Command-line interface

swh storage

Software Heritage Storage tools.

swh storage [OPTIONS] COMMAND [ARGS]...

Options

-C, --config-file <config_file>

Configuration file.

--check-config <check_config>

Check the configuration of the storage at startup for read or write access; if set, override the value present in the configuration file if any. Defaults to ‘read’ for the ‘backfill’ command, and ‘write’ for ‘rpc-server’ and ‘replay’ commands.

Options

no | read | write

backfill

Run the backfiller

The backfiller list objects from a Storage and produce journal entries from there.

Typically used to rebuild a journal or compensate for missing objects in a journal (eg. due to a downtime of this later).

The configuration file requires the following entries:

  • brokers: a list of kafka endpoints (the journal) in which entries will be added.

  • storage_dbconn: URL to connect to the storage DB.

  • prefix: the prefix of the topics (topics will be <prefix>.<object_type>).

  • client_id: the kafka client ID.

swh storage backfill [OPTIONS] OBJECT_TYPE

Options

--start-object <start_object>
--end-object <end_object>
--dry-run

Arguments

OBJECT_TYPE

Required argument

replay

Fill a Storage by reading a Journal.

This is typically used for a mirror configuration, reading the Software Heritage kafka journal to retrieve objects of the Software Heritage main storage to feed a replication storage. There can be several ‘replayers’ filling a Storage as long as they use the same group-id.

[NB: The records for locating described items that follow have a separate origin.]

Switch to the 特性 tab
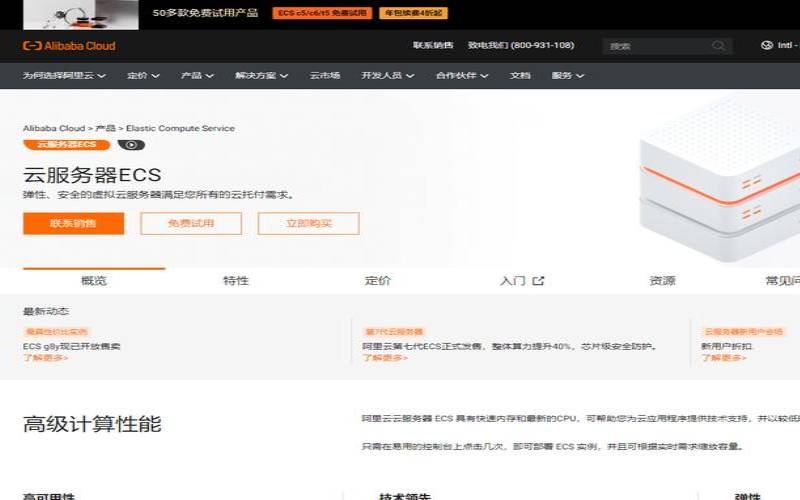pyautogui.click(x=236, y=281)
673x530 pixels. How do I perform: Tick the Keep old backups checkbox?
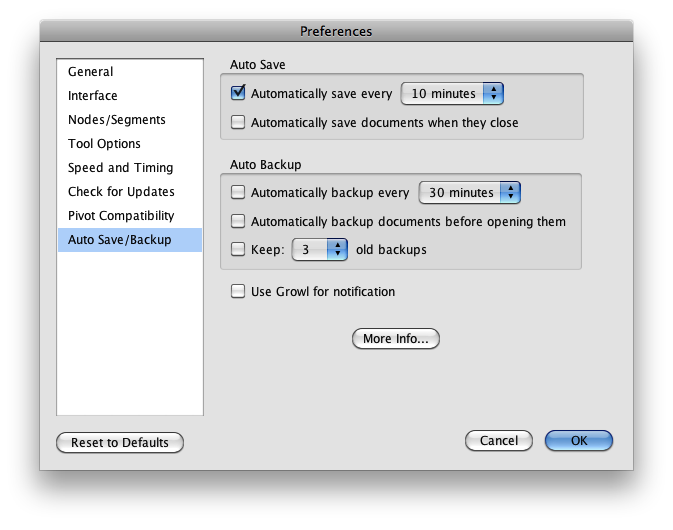tap(238, 249)
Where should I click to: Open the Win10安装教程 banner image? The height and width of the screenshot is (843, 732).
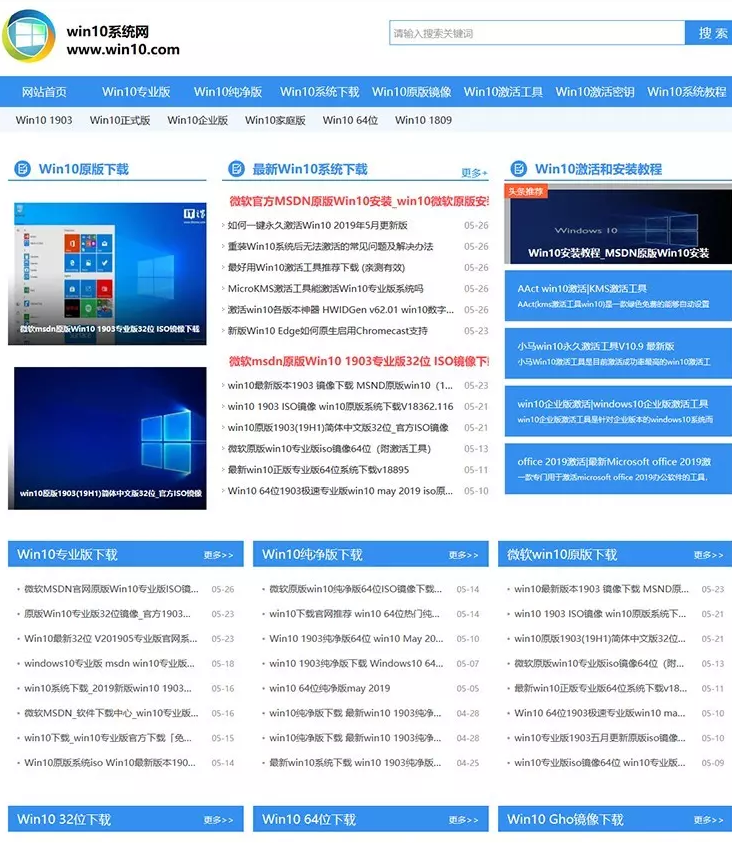pyautogui.click(x=618, y=230)
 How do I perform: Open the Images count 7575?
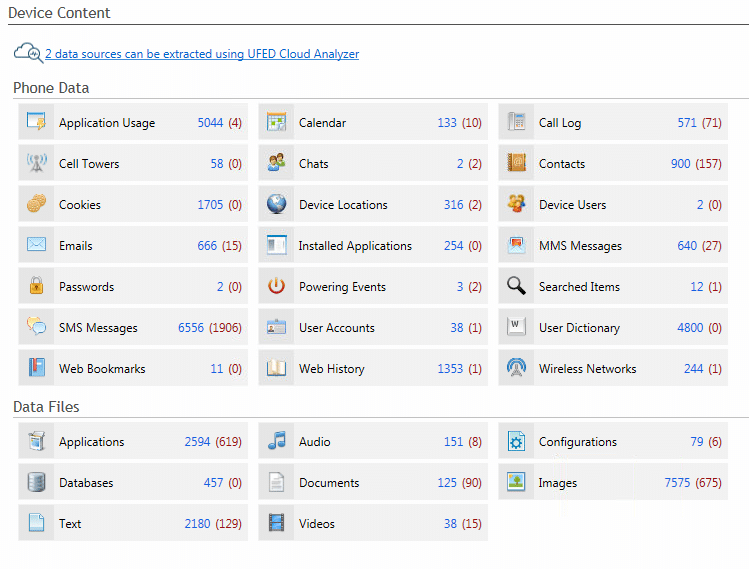677,483
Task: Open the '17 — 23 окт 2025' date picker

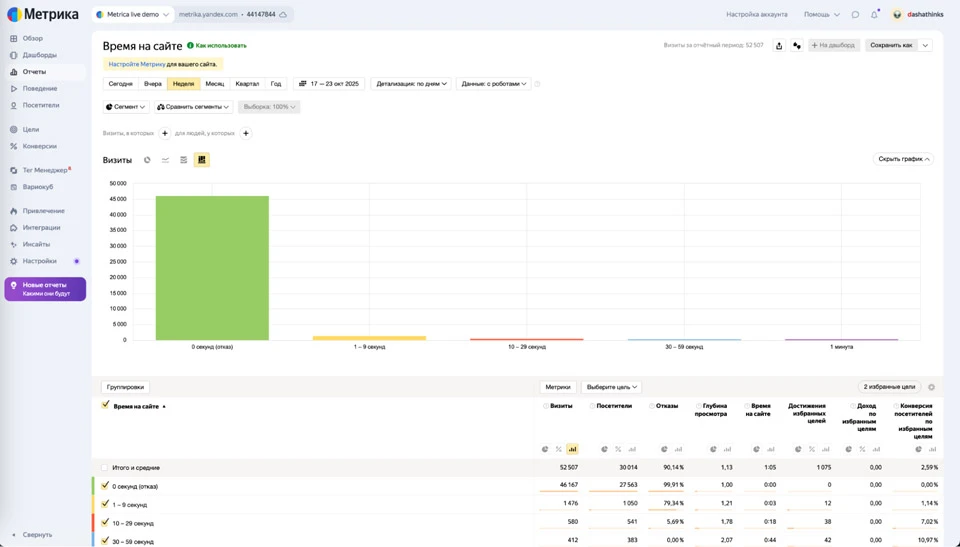Action: tap(329, 84)
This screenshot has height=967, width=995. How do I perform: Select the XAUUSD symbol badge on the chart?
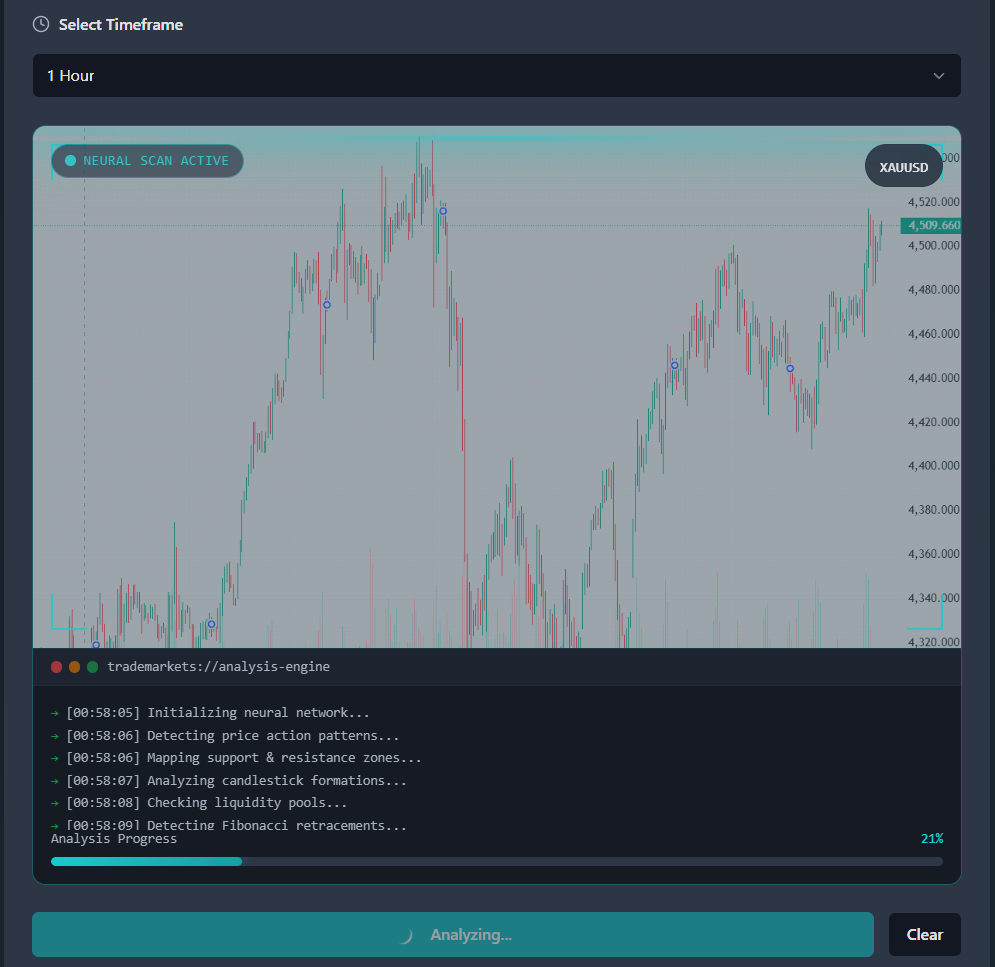(x=903, y=166)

The expected configuration file should have 2 sections:

In addition to these 2 mandatory config sections, a third ‘replayer’ may be specified with a ‘error_reporter’ config entry allowing to specify redis connection parameters that will be used to report non-recoverable mirroring, eg.:

storage:
  [...]
journal_client:
  [...]
replayer:
  error_reporter:
    host: redis.local
    port: 6379
    db: 1
swh storage replay [OPTIONS]

Options

-n, --stop-after-objects <stop_after_objects>

Stop after processing this many objects. Default is to run forever.

-t, --type <object_types>

Object types to replay

Options

origin | origin_visit | origin_visit_status | snapshot | revision | release | directory | content | skipped_content | metadata_authority | metadata_fetcher | raw_extrinsic_metadata | extid

rpc-serve

Software Heritage Storage RPC server.

Do NOT use this in a production environment.

swh storage rpc-serve [OPTIONS]

Options

--host <IP>

Host ip address to bind the server on

Default

0.0.0.0

--port <PORT>

Binding port of the server

Default

5002

--debug, --no-debug

Indicates if the server should run in debug mode